Außerdem empfehlen die Gutachter zu prüfen, ob gefährdete Apotheken als Zweigapotheken geführt werden könnten. Mit der Möglichkeit Zweig- oder Notapotheken einzurichten relativieren sie zudem die Bedrohung, die von ihren Kürzungsplänen ausgehen, und erklären: „Es wird empfohlen, die Reduktion der Vergütung umzusetzen, da der Gesetzgeber mit den Zweig- und Not­apotheken die Sicherung der flächendeckenden Versorgung berücksichtigt.“

Zur Finanzierung des Strukturfonds schlagen sie einen Zuschlag von 14 Cent (plus Verwaltungskosten) pro Rx-Fertigarzneimittel nach dem Vorbild des Notdienstfonds vor. Das größere Problem sei die Auswahl der zu unterstützenden Apotheken. Wie für die Finanzierung des Notdienstes sei auch für den Strukturfonds denkbar, OTC- und Freiwahlartikel zu beteiligen, erklären die Gutachter. Doch gegen diesen Ansatz können dieselben Argumente wie gegen die Kostenverteilung bei der Honorarberechnung angeführt werden. Wiederum würde die Finanzierung einer Gemeinwohlaufgabe von der Solidargemeinschaft auf Einzelne übertragen.

Kritik am Strukturfonds

Als Alternative zum Strukturfonds erwähnen die Gutachter eine Förderung der Apotheken „über die allgemeine Vergütung“, womit wohl ein entsprechend hohes Honorar für alle Apotheken gemeint ist. Doch dafür seien etwa 2 Mrd. Euro nötig, an anderer Stelle im Gutachten werden sogar 3 Mrd. Euro genannt. Mit diesem Milliarden-Vergleich wollen die Gutachter offenbar die (günstigere) direkte Subventionierung rechtfertigen.

## Einträge aus einer Datenquelle
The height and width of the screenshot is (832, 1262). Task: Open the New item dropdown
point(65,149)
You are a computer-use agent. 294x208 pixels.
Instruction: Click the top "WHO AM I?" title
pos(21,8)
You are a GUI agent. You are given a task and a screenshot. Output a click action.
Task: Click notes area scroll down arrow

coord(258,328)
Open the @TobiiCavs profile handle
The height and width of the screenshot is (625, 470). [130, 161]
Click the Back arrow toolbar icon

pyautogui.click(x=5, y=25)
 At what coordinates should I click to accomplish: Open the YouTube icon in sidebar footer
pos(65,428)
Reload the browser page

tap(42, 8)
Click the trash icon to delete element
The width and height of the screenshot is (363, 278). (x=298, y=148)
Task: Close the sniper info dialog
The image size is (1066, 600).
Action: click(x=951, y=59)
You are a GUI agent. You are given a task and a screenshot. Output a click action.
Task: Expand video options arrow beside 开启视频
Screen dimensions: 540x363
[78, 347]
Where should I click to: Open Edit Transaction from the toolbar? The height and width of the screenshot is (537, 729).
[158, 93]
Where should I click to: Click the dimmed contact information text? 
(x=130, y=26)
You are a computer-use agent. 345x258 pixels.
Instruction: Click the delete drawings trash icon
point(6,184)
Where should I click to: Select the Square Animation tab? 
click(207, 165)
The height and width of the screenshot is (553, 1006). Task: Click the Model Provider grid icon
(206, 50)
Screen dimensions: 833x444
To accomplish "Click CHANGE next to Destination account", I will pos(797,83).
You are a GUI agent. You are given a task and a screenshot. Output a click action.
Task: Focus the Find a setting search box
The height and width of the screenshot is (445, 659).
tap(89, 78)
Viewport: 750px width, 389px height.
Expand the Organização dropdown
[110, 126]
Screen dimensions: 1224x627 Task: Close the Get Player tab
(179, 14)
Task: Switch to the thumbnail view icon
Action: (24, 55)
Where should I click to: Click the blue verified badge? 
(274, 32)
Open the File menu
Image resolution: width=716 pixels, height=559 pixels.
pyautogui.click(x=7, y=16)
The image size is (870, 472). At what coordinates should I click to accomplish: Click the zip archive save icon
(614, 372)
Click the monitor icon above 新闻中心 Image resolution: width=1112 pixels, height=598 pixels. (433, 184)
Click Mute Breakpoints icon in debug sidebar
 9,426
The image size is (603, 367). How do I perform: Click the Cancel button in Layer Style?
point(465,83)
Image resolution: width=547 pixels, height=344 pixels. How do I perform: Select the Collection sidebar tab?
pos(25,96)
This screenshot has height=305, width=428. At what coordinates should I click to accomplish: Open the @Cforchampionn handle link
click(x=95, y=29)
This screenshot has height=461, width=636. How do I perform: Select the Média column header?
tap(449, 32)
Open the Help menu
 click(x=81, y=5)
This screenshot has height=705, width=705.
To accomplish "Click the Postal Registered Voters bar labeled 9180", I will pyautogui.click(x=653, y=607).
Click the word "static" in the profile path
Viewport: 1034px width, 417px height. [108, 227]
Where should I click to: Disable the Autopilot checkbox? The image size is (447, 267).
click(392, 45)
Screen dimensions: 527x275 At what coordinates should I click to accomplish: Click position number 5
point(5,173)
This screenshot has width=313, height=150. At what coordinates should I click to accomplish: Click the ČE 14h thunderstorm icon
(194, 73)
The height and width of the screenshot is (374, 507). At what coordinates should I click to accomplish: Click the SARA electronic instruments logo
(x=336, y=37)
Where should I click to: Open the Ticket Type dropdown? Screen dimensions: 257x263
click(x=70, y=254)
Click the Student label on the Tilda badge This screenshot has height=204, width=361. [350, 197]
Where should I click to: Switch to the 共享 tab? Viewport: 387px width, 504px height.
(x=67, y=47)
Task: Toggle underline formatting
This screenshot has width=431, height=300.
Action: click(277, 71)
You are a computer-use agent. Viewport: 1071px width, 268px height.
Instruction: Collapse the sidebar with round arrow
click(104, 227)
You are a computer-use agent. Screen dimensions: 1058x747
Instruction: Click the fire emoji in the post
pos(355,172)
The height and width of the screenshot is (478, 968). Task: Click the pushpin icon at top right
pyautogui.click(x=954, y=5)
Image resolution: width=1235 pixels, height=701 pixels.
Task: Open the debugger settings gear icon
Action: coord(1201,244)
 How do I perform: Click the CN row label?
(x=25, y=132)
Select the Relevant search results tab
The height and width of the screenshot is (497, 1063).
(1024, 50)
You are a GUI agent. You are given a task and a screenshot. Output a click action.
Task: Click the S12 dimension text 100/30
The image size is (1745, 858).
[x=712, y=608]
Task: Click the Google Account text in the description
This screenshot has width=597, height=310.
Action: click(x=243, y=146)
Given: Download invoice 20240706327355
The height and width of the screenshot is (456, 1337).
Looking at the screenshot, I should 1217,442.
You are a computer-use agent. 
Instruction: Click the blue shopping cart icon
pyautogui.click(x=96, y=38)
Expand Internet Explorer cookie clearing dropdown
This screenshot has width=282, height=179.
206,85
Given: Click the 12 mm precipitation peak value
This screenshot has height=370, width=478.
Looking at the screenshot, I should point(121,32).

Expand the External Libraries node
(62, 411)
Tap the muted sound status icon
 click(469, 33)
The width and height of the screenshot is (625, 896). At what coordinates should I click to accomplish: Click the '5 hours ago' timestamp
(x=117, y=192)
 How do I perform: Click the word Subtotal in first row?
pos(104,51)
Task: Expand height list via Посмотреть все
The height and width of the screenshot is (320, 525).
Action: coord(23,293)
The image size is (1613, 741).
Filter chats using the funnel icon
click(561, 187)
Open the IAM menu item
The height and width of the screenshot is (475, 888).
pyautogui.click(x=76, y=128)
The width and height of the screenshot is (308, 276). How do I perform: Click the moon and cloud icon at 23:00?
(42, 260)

## AUFGABE 1
Tausche im Übungstext „Milliarden-Vergleich“ gegen „Kostenvergleich“ und gib den Abschnitt zwischen „Als Alternative zum“ und „direkte Subventionierung rechtfertigen.“ einschließlich dieser Wörter wieder.
## AUFGABE 2
Übersetze den Satz „Das größere Problem sei die Auswahl der zu unterstützenden Apotheken.“ aus dem Übungstext ins Englische.
## AUFGABE 3
Führe den Übungstext über die Apothekenvergütung nach seinem letzten Satz weiter.
Die Einträge stammen aus einer anderen Quelle als der Übungstext.

## ANTWORTFELD 1
Als Alternative zum Strukturfonds erwähnen die Gutachter eine Förderung der Apotheken „über die allgemeine Vergütung“, womit wohl ein entsprechend hohes Honorar für alle Apotheken gemeint ist. Doch dafür seien etwa 2 Mrd. Euro nötig, an anderer Stelle im Gutachten werden sogar 3 Mrd. Euro genannt. Mit diesem Kostenvergleich wollen die Gutachter offenbar die (günstigere) direkte Subventionierung rechtfertigen.

## ANTWORTFELD 2
The bigger problem is reportedly the selection of the pharmacies to be supported.

## ANTWORTFELD 3
Doch die Rechnung der Gutachter geht von der Situation im Jahr 2015 aus. Werden dem Apothekensystem jedoch mehr als 1,1 Mrd. Euro entzogen, verlöre die Rechnung ihre Grundlage. Dann würden 100 Mio. Euro sicher nicht mehr ausreichen, um die länd­liche Versorgung sicherzustellen.

Die Analyse auf Kreisebene verspricht ohnehin nur eine grobe Orientierung, denn als angemessenes Kriterium für die „wohnortnahe“ Versorgung erscheint eher die Gemeindeebene. Dagegen haben May, Bauer und Dettling in ihrem wettbewerbsökonomischen Gutachten zum Rx-Versandverbot 1711 Solitär-Apotheken mit einer Alleinstellung im Umkreis von 5 km ermittelt. Beim Wegfall jeder einzelnen dieser Apotheken wären massive Folgen für die lokale Versorgung zu erwarten. ­Eine solche Betrachtung findet jedoch im Honorar-Gutachten nicht statt.

Reformideen zum Alltag

Als weitere Idee schlagen die Honorar-Gutachter vor, der Arzt könnte einen honorierten Botendienst nach dem Vorbild des „noctu“-Vermerks verordnen. Doch dabei übersehen sie, dass der Arzt die Notwendigkeit für eine Botenzustellung im Vorhinein kaum abschätzen kann. Denn diese ergibt sich oft aus der Verfügbarkeit des Arzneimittels in der Apotheke.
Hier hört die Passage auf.